O movimento acompanha uma tendência global de agricultura mais sustentável e também responde às exigências do mercado consumidor, especialmente no caso das frutas, que possuem cadeias de exportação sensíveis a limites de resíduos químicos. Com isso, produtores têm buscado integrar ferramentas biológicas ao manejo tradicional, ampliando a produtividade sem abrir mão da qualidade.
Dados do setor indicam que o mercado brasileiro de bioinsumos segue em expansão acelerada. Nos últimos anos, o segmento passou a movimentar bilhões de reais no país, impulsionado pelo avanço da pesquisa, pela ampliação do portfólio de produtos registrados e pelo interesse crescente dos produtores em soluções que fortaleçam o equilíbrio biológico das lavouras.
Na fruticultura, a adoção dessas tecnologias tem sido observada em culturas como citros, uva, maçã, manga e frutas tropicais, onde biofungicidas, bioinseticidas e bioestimulantes ajudam a reduzir a pressão de pragas e doenças e contribuem para o desenvolvimento das plantas. Além disso, muitos produtos atuam na recuperação da microbiota do solo, fator essencial para a longevidade e produtividade dos pomares.
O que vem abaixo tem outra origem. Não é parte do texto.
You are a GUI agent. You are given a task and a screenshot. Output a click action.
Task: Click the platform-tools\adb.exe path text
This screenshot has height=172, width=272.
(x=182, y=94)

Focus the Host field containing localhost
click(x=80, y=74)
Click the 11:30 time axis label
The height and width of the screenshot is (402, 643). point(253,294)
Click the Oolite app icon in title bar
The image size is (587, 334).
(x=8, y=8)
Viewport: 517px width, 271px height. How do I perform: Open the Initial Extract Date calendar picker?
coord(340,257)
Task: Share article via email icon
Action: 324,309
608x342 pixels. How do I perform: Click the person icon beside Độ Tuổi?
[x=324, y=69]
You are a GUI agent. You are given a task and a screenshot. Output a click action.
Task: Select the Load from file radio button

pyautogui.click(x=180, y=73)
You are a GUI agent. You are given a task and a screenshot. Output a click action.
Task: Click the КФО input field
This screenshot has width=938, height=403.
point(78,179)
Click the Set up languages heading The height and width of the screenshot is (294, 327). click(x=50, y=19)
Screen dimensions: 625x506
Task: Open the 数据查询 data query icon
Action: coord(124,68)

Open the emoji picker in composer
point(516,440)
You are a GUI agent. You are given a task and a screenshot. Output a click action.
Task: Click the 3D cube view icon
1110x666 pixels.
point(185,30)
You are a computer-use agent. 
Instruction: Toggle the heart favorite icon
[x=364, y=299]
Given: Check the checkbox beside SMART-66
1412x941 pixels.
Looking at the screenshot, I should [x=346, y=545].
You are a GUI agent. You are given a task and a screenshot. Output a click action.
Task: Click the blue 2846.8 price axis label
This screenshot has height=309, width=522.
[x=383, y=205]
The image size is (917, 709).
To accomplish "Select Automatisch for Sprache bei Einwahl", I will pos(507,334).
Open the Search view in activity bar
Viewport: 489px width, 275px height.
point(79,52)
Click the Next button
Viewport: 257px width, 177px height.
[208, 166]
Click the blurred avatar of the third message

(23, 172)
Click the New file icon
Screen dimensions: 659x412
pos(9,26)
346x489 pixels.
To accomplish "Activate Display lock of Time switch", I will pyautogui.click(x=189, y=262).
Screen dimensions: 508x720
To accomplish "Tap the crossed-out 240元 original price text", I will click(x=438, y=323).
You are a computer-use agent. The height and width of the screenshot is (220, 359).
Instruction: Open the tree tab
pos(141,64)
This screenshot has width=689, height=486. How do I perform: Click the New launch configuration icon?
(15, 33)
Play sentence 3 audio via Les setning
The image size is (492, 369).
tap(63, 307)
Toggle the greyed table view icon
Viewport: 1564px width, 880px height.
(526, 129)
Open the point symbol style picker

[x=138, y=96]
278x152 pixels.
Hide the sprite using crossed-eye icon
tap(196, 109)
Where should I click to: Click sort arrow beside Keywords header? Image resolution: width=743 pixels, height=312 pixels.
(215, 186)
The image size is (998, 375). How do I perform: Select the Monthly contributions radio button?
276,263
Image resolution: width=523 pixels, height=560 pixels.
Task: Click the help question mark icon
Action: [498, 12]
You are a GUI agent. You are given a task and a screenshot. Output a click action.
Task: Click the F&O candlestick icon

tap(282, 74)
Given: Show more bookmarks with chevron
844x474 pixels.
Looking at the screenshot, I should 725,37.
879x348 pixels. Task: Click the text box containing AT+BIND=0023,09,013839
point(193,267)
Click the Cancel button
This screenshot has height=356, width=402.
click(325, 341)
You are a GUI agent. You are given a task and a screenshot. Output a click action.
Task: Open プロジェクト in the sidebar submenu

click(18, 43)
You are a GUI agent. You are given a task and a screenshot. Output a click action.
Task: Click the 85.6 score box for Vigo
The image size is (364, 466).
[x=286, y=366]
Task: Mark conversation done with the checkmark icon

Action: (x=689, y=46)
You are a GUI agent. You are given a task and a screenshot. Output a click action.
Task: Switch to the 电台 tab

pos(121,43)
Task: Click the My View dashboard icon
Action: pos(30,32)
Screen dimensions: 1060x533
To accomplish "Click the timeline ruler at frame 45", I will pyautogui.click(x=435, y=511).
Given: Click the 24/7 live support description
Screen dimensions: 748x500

“A agricultura brasileira vive uma transformação silenciosa, porém significativa, com a crescente adoção dos bioinsumos. Esses produtos de origem biológica vêm se consolidando como alternativas sustentáveis aos insumos químicos tradicionais, oferecendo soluções para o controle de pragas, doenças, promoção do crescimento vegetal, recuperação de solos e aumento da eficiência no uso de nutrientes. Derivados de microrganismos, extratos vegetais ou substâncias naturais, os bioinsumos têm se mostrado aliados estratégicos na construção de uma agricultura mais equilibrada e menos dependente de produtos sintéticos”, afirma Fellipe Parreira, Portfólio e Acesso no Grupo GIROAgro.
O uso de bioinsumos não substitui completamente os insumos químicos, mas amplia as possibilidades dentro do manejo integrado. A combinação de tecnologias permite reduzir riscos de resistência de pragas, melhorar o desempenho agronômico das culturas e atender a uma demanda cada vez maior por alimentos produzidos com responsabilidade ambiental.
Com inovação constante e maior oferta de produtos no mercado, a expectativa é de que os bioinsumos continuem avançando na fruticultura brasileira nos próximos anos, consolidando-se como ferramentas estratégicas para a produtividade e a sustentabilidade do agronegócio.